I've been contemplating justice recently -- partly springing from the events of this fall where the legal (aka justice) system did not hold white police officers accountable for the deaths of black men and the massive "social justice" movement that followed, partly because I have to lead a discussion of justice from a Buddhist perspective.

There's lots written about social justice from a Buddhist perspective* but I couldn't find a simple definition of what justice is. How Buddhist is that?

I invite you to contemplate justice, which seems like one of those things that are not easily defined but that we know. How do you know when something is just? How do you know when you see injustice? What is that based on? Is justice absolute or does it vary by the situation?

To me, justice means treating each person as a buddha, recognizing their inherent worth and dignity, and acting from our own. At the same time, we need to acknowledge that humans act out of confusion or neurosis and address that, not leave to the arc of the universe or their future suffering as recompense.

We have to start with ourselves, looking for and working with our own personal biases that keep us from seeing the perfection of others. And then we have to look at social institutions -- what assumptions are they based on? What are their intentions? To protect some at the expense of others? How can we protect everyone? 

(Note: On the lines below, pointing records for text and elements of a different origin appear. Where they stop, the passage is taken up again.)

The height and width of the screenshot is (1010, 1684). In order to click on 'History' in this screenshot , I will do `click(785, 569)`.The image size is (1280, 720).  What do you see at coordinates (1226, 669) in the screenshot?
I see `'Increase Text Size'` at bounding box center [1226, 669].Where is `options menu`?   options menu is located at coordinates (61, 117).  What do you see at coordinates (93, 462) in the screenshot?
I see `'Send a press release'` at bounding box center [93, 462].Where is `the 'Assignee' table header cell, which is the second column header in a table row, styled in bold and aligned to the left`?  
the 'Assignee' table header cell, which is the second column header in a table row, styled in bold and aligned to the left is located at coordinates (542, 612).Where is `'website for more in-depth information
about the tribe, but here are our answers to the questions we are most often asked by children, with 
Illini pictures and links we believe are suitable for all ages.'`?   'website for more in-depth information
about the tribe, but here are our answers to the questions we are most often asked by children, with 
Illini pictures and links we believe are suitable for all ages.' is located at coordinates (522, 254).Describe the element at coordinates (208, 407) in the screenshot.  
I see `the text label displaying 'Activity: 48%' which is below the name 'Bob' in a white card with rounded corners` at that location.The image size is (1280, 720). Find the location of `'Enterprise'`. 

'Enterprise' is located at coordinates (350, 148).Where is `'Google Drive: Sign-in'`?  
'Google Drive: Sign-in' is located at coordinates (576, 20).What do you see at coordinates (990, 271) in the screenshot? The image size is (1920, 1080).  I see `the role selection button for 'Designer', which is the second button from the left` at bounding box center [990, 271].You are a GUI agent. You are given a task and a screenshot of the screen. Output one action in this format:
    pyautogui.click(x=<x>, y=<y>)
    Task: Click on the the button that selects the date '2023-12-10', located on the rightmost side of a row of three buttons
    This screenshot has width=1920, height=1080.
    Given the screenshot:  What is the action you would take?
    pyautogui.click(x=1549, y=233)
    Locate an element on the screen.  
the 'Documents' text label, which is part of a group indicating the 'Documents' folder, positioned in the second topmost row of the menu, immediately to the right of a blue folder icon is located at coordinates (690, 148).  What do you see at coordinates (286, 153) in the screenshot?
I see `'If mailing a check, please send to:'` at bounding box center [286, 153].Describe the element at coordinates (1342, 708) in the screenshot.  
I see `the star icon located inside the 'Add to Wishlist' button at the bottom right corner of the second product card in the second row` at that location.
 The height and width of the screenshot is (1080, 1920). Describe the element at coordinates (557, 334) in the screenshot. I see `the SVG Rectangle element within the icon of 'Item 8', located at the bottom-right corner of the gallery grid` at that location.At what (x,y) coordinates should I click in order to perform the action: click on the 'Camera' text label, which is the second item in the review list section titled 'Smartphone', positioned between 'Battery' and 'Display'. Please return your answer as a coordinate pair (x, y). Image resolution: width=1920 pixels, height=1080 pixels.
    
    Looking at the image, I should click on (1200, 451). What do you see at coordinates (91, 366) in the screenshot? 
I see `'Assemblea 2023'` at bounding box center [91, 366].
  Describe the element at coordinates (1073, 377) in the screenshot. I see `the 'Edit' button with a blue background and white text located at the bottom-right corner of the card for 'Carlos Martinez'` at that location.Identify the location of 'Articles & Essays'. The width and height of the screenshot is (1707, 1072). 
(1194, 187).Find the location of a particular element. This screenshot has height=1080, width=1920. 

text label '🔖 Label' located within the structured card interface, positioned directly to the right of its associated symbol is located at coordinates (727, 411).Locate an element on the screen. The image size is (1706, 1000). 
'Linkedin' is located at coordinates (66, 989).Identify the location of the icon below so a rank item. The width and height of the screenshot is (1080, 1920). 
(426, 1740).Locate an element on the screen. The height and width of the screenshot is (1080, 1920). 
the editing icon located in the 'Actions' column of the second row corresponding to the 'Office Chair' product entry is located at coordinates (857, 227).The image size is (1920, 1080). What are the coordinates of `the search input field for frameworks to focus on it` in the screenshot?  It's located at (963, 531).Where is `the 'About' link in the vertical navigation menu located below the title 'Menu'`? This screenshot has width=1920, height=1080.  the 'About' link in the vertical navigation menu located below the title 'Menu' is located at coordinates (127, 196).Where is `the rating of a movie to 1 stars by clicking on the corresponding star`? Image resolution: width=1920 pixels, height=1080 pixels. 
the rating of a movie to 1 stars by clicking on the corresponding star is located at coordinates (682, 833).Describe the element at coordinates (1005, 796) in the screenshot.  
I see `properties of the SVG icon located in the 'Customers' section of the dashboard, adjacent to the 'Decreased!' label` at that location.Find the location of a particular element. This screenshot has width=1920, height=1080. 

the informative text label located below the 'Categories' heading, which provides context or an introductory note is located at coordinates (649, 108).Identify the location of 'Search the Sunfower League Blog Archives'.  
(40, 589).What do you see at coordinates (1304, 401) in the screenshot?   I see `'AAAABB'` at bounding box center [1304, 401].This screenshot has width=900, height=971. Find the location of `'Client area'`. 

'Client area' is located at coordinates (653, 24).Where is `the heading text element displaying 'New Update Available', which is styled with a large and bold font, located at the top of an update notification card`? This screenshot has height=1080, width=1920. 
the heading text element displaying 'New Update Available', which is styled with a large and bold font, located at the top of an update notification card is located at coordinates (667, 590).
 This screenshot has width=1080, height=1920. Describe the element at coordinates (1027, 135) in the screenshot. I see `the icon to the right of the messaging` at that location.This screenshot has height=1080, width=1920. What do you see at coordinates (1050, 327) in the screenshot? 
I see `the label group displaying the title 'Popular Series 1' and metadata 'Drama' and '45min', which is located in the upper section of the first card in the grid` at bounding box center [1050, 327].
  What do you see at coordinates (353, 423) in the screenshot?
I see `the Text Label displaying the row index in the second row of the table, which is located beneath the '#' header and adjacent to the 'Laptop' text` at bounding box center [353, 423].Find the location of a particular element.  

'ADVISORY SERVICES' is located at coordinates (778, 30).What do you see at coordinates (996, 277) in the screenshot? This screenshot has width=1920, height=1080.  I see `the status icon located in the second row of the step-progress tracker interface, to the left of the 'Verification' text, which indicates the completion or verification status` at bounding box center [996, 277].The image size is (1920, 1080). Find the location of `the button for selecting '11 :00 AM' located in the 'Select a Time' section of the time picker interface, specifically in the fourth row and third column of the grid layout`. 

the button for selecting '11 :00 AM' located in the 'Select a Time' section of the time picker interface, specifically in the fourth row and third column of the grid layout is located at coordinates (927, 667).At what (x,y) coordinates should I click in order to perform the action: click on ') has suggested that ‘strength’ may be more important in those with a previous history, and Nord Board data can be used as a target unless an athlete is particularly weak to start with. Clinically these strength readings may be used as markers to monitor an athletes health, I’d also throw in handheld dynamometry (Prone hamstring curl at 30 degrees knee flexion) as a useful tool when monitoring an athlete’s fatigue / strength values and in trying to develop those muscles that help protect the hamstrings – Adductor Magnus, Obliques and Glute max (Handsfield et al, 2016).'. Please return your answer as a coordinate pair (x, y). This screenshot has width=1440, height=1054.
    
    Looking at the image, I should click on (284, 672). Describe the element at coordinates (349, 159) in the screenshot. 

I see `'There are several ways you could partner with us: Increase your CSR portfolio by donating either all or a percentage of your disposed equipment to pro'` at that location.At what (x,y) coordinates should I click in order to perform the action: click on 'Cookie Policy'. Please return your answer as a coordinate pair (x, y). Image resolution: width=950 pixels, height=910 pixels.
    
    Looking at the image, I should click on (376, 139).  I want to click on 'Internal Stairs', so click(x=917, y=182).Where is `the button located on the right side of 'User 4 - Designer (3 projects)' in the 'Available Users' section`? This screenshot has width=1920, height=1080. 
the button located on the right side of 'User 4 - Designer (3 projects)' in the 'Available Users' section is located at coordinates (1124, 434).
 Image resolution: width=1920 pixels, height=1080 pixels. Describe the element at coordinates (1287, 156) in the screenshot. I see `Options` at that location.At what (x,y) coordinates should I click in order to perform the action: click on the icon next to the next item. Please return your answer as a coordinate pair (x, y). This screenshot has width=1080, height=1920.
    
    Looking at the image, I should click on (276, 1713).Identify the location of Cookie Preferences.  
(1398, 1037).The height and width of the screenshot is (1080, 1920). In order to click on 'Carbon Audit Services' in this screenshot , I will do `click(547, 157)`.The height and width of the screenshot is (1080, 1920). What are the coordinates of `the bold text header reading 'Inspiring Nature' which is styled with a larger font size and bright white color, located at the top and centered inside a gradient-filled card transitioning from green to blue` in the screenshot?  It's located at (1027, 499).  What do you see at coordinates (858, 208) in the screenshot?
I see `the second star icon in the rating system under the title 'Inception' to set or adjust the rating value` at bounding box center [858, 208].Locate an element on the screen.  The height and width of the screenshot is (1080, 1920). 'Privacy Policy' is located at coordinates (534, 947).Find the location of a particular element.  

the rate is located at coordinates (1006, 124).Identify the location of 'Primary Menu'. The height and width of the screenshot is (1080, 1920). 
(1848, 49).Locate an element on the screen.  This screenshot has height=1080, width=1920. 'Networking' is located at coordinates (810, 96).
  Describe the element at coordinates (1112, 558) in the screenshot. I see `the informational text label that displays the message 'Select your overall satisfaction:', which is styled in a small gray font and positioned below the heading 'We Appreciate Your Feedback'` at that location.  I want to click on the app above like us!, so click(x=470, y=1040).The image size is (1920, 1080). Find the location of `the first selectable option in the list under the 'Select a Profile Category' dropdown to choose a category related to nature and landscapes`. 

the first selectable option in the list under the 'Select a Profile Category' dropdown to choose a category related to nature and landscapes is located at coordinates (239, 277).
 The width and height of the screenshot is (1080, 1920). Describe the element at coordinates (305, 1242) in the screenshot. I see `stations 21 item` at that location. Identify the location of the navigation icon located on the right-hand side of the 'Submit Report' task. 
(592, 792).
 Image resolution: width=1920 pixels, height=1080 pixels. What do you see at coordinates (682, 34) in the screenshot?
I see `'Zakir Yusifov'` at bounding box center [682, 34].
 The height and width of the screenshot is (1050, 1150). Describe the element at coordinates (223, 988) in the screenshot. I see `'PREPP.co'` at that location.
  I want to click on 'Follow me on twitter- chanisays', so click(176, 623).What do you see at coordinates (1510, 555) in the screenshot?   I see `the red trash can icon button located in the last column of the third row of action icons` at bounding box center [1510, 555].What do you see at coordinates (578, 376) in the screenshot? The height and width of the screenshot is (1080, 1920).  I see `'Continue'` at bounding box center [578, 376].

David Loy, in "Money, Sex, War, Karma: Notes for a Buddhist Revolution," emphasizes the need to do that personal reflection. "If we have not begun to transform our own greed,  ill-will, and delusion, our efforts to address their institutionalized forms are likely to be useless or even worse. Even if our revolution is successful, we will merely replace one group of egos with our own."**

Loy observes that Buddhism may have a particular role to play in identifying the places where our collective awareness has become trapped and showing how to liberate from those traps, just as we work with our personal attachments.
Buddhas helping buddhas out of confusion, not demonizing them.
But sitting is not enough. Ven Panavatti observes
 Okay, it’s like this: When everything is good, we can sit on our cushions. When there are things to take care of, we should get up and do it. Even Buddha said it is hard for a person to make progress when he is hungry. Western Buddhists need to learn to reach before they teach.
Buddhas reaching out to Buddhas, not out of pity or in a bid to accumulate merit, just because we're all here, right now, together, bending the arc toward justice. 

*Here is a compendium of articles from the Buddhist Peace Fellowship on Social Justice and the Four Noble Truths

**If you want to walk through that process, I recommend bell hooks' "all about love: new visions."